How is cross-entropy used in seq2seq models?

kirk86 · February 9, 2024, 3:05pm

Hi folks,
I have a bit of clarifying (technical) question regarding using cross-entropy with seq2seq models?

B = batch_size
S = sequence_length (subscripts, i=input, o=output)
E = embedding_size
V = vocabulary_size
C = num_classes/labels

X = [B, S_i, V]  # our input data

Y = [B, S_o, C] # our targets, consider them one-hot encoded

X_enc = encoder(X) # X_enc = [B, S_i, E]

X_dec = decoder(X_enc, Y) # X_dec = [B, S_o, E]

loss = nn.CrossEntropyLoss()(X_dec, Y) # this shoudn't work due to shape mismatch

How should cross entropy work in this case? There’s a shape mismatch between X_dec != Y?

Plus, to my understanding cross entropy accepts inputs of shape [B, C] and targets of shape [B, 1], what am I missing here?

Is there another way how is this computed?

One way I was thinking about going at it would have been the following, but I’m not sure if its correct?

torch.mean(torch.sum((-Y * F.log_softmax(X_dec, dim=-1)), dim=-1))

ptrblck · February 9, 2024, 3:48pm

That’s not the case as described in the docs.
If you are using class indices the target should have the shape [B] given your model output shape. If the target contains probabilities it should match the model output shape, so [B, C].

kirk86 · February 9, 2024, 3:58pm

Yes correct, my mistake, I’ve corrected it in the post.

But, do you have any idea how is cross entropy computed when both outputs = [B, S_o, E] and targets_one_hot = [B, S_o, C] are 3-dim? This seems quite common loss in seq2seq tasks but since this case is not covered in the docs (unless I’m missing something), is there another reference or MWE?

ptrblck · February 9, 2024, 5:49pm

The docs also cover this use case and will treat the output as [batch_size, nb_classes, additional_dimension]. Since the target is also 3-dimensional is must have the same shape, so C==E in your case.
Here is an example:

batch_size = 2
nb_classes = 3
seq_len = 4
output = torch.randn(batch_size, nb_classes, seq_len, requires_grad=True)
target = torch.randint(0, nb_classes, (batch_size, seq_len))
target = torch.nn.functional.one_hot(target, num_classes=nb_classes).permute(0, 2, 1).float()
print(target.shape)
# torch.Size([2, 3, 4])

criterion = nn.CrossEntropyLoss()
loss = criterion(output, target)

The criterion will compute the cross-entropy loss for each sample in seq_len in the same way it’s doing so for each sample in the batch dimension.

kirk86 · February 9, 2024, 6:33pm

Awesome, thanks a lot for clarifying this!
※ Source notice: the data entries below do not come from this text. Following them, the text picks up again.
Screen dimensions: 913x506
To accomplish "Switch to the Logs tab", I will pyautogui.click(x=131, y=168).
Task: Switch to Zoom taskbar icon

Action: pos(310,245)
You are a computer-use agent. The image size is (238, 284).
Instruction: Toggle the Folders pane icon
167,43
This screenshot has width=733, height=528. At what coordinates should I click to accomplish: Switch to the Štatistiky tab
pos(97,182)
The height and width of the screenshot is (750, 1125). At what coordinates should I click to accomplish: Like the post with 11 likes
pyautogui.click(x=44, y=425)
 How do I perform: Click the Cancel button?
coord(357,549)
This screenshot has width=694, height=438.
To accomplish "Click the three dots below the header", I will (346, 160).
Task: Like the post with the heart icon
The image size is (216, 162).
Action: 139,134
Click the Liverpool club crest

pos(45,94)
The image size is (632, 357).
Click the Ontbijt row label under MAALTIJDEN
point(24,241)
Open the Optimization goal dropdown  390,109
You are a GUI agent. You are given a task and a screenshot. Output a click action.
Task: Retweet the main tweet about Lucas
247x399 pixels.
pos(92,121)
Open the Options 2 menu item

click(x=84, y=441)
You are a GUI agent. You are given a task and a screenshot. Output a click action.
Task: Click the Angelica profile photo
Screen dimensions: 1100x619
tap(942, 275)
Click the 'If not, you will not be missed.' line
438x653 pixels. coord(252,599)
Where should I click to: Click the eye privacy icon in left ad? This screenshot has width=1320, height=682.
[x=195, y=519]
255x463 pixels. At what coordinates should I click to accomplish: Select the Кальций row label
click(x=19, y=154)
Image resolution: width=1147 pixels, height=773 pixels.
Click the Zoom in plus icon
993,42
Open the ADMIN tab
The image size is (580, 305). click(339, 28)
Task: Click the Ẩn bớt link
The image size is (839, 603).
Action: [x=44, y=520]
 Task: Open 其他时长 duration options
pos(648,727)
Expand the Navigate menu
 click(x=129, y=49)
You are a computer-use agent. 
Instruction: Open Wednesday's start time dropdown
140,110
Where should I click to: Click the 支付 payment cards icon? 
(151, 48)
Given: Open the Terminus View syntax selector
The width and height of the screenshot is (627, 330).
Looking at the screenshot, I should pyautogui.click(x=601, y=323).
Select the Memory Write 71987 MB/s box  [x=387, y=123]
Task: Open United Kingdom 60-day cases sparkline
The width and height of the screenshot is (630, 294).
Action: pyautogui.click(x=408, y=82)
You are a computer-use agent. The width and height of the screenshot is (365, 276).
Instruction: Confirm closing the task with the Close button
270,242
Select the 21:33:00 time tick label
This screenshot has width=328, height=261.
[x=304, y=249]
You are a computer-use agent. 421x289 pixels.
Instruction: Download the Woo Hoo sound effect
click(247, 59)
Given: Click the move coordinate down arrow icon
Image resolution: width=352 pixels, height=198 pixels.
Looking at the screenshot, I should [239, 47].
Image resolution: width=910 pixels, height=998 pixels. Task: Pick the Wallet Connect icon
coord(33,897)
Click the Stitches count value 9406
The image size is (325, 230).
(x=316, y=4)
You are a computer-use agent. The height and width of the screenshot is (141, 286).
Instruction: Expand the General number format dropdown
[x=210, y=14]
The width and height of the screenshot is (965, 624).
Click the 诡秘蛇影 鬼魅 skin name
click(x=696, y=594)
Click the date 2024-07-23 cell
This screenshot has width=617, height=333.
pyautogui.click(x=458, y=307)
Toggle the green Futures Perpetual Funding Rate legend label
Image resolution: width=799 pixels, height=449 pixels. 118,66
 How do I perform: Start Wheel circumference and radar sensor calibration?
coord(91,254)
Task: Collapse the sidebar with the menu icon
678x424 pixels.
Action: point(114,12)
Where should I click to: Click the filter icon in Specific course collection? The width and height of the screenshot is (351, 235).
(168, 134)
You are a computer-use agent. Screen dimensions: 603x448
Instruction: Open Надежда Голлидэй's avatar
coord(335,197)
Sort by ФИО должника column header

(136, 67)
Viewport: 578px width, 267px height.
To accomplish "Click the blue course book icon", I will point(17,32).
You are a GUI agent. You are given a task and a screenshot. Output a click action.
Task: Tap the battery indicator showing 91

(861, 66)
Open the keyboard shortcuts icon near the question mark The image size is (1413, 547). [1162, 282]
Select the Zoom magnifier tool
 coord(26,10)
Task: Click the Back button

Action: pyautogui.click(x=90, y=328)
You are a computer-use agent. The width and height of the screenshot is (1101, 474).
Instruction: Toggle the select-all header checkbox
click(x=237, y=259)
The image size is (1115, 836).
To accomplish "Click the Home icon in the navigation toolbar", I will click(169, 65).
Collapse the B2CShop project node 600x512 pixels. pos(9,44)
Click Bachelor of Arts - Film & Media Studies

As I was searching around I saw that in many cases another approached that was used was to flatten the 3-dim tensors from [B, S, E] to [B*S, E] and then compute the loss, which I presume is similar to what you described.

ptrblck · February 9, 2024, 6:56pm

Yes, but be careful with the dimensions.
Using my example you would need to permute the target before flattening:

batch_size = 2
nb_classes = 3
seq_len = 4
output = torch.randn(batch_size, nb_classes, seq_len, requires_grad=True)
target = torch.randint(0, nb_classes, (batch_size, seq_len))
target = torch.nn.functional.one_hot(target, num_classes=nb_classes).permute(0, 2, 1).float()
print(target.shape)
# torch.Size([2, 3, 4])

criterion = nn.CrossEntropyLoss()
loss = criterion(output, target)

# with flattened tensors treating the sequence dimension as separate samples in the batch dimension
print(output.shape)
# torch.Size([2, 3, 4]) = [batch_size, nb_classes, seq_len]
output = output.permute(0, 2, 1).contiguous().view(-1, nb_classes)
print(output.shape)
# torch.Size([8, 3]) = [batch_size * seq_len, nb_classes]

print(target.shape)
# torch.Size([2, 3, 4]) = [batch_size, nb_classes, seq_len]
target = target.permute(0, 2, 1).contiguous().view(-1, nb_classes)
print(target.shape)
# torch.Size([8, 3]) = [batch_size * seq_len, nb_classes]

loss2 = criterion(output, target)

print(loss - loss2)
# tensor(0., grad_fn=<SubBackward0>)

kirk86 · February 9, 2024, 7:40pm

Thanks a lot.

As I understood from your MWE there are 2 key points here.

In order for cross-entropy to work with 3-dim tensors we should have nb_classes as dim=1 and let cross-entropy compute the loss over the nb_classes, e.g., both output and target to have shape [batch_size, nb_classes, seq_len]
Otherwise if we have to flatten dimensions we should flatten across batch_size*seq_len, therefore our tensors should have shape [batch_size, seq_len, nb_classes], i.e., my case.